Now, what's the ransom that has to be paid in order to actually stop automation in manufacturing? My answer would be, "???". Unlike ports, which are very concentrated in space, amenable to discrete deals that stop specific automation from occurring, and not subject to much competition, manufacturing is everywhere and subject to intense competition. Tariffs don't actually have a mechanism to stop automation in all these places. It's just paying a temporary ransom to some existing manufacturers, who might use part of that ransom to keep a few marginal employees around a little bit longer. They're still going to adopt more automation; if they don't, their competitors will (foreign and domestic). Even if tariffs magically stopped all domestic manufacturing automation, the drag on productivity growth will gradually make foreign manufacturers more and more competitive over time, and uh, I guess we'll have to raise even higher tariffs?! The only real limit in sight would be once they're high enough that they've basically killed all US imports. Yes, a nice ransom to some domestic manufacturers, but if all that automation keeps chugging along overseas, that basically plays out as US GDP numbers dragging and dragging and dragging, while foreigner GDPs moon.
Tariffs probably won't actually wreck the economy in one fell swoop, but they won't fundamentally affect the process of automation in manufacturing, either. They'll just cause some folks to get a little ransom and long-term terrible growth. Even the difference between 1-2% GDP growth each year is getting close to a 2x difference over 50 years.

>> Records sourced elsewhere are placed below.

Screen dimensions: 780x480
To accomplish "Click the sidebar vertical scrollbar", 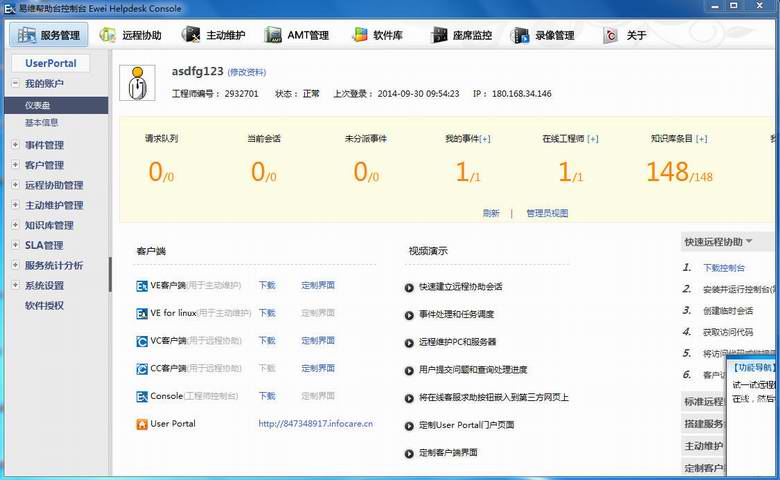I will [110, 274].
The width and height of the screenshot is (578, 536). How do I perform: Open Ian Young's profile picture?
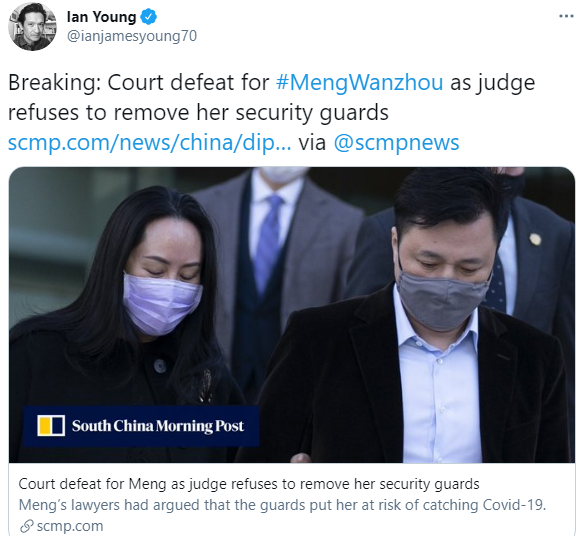coord(32,27)
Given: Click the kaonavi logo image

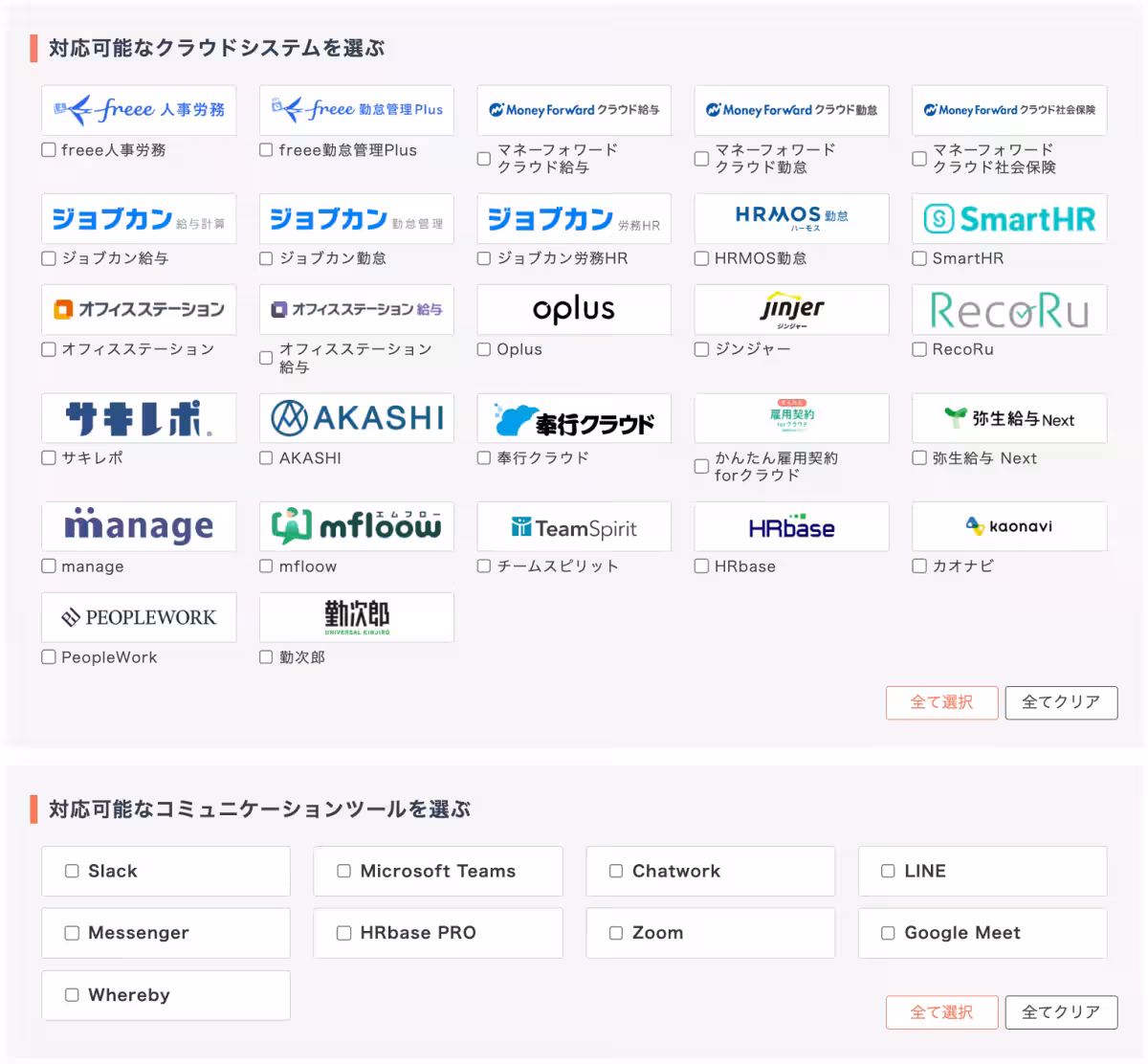Looking at the screenshot, I should (1009, 526).
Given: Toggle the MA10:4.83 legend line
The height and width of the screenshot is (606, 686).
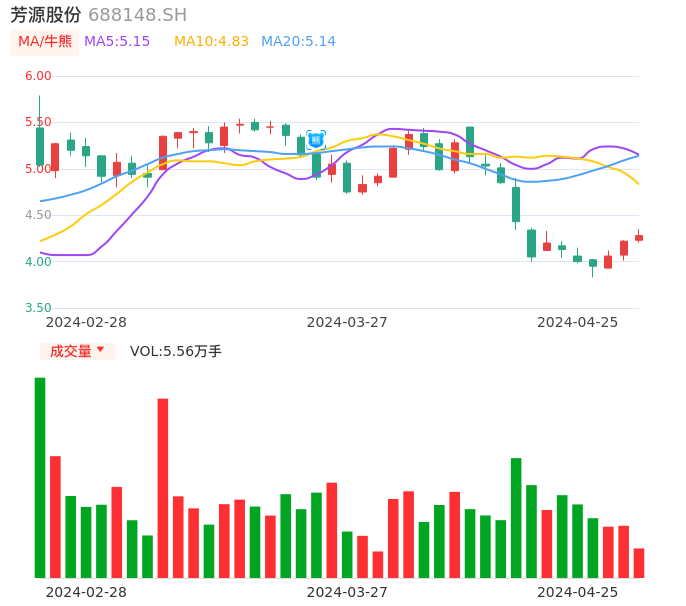Looking at the screenshot, I should 211,42.
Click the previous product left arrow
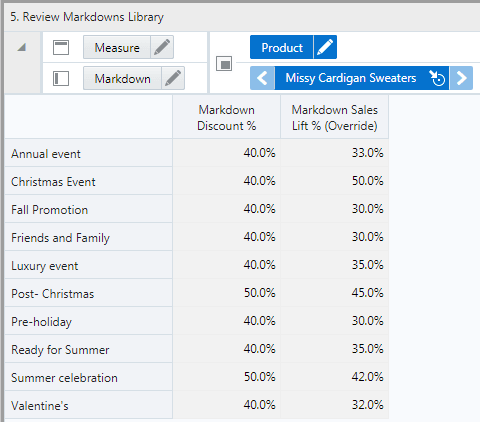This screenshot has width=480, height=422. pyautogui.click(x=262, y=78)
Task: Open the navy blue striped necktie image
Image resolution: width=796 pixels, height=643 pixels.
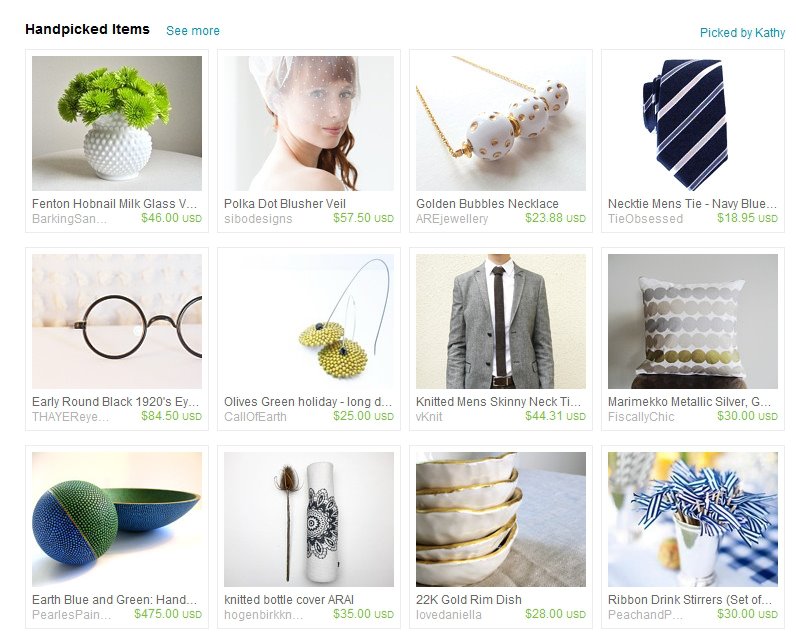Action: tap(692, 123)

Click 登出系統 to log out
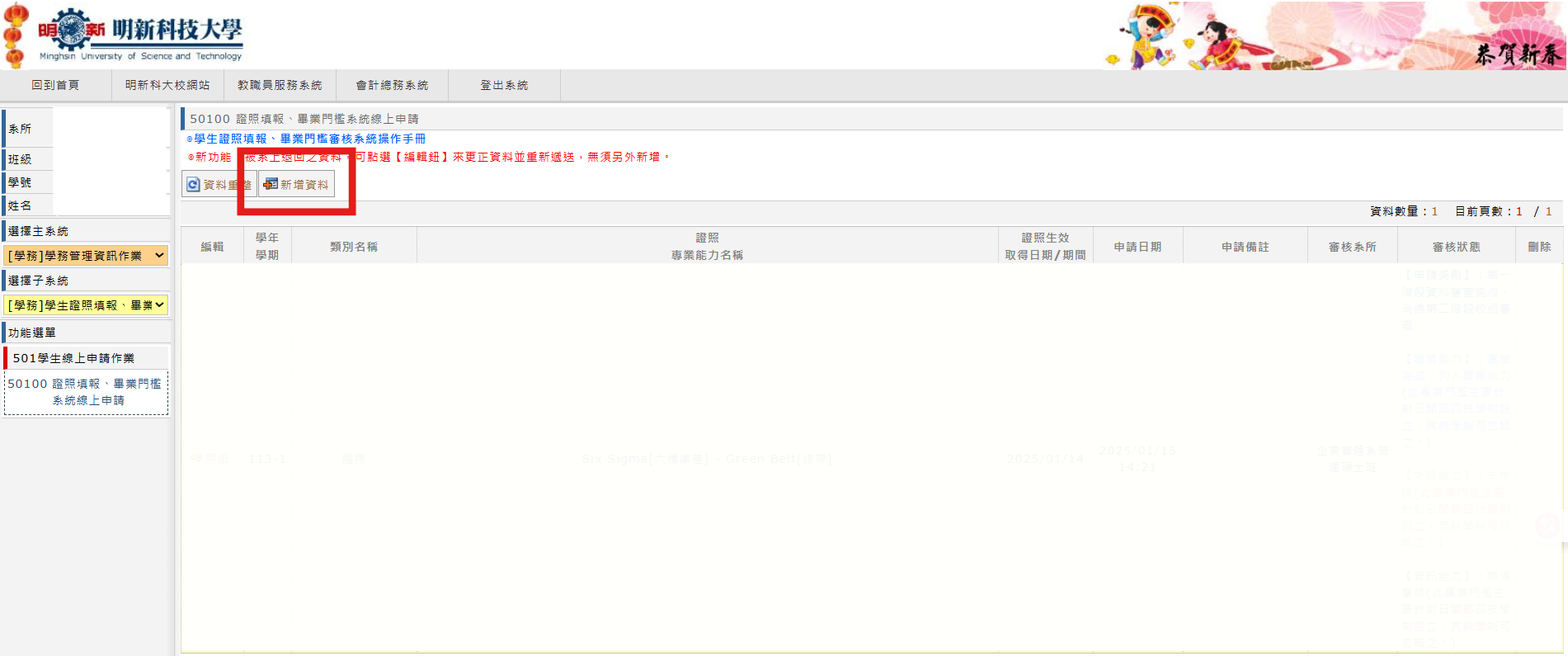point(504,85)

1 - I absolutely know that Krugman is a partisan hack. His article was actually trying to downplay how bad it would be, so I thought on balance it was reasonable to use him as an OOM estimate, given the context; it really did not feel like he was trying to super inflate the estimate, even though that what I would have otherwise expected from him. I recall it well, because I compared that to the estimates of the 'cost' of climate change in terms of GDP (as well as a few other things), and it was hilarious how little of a thing climate change was.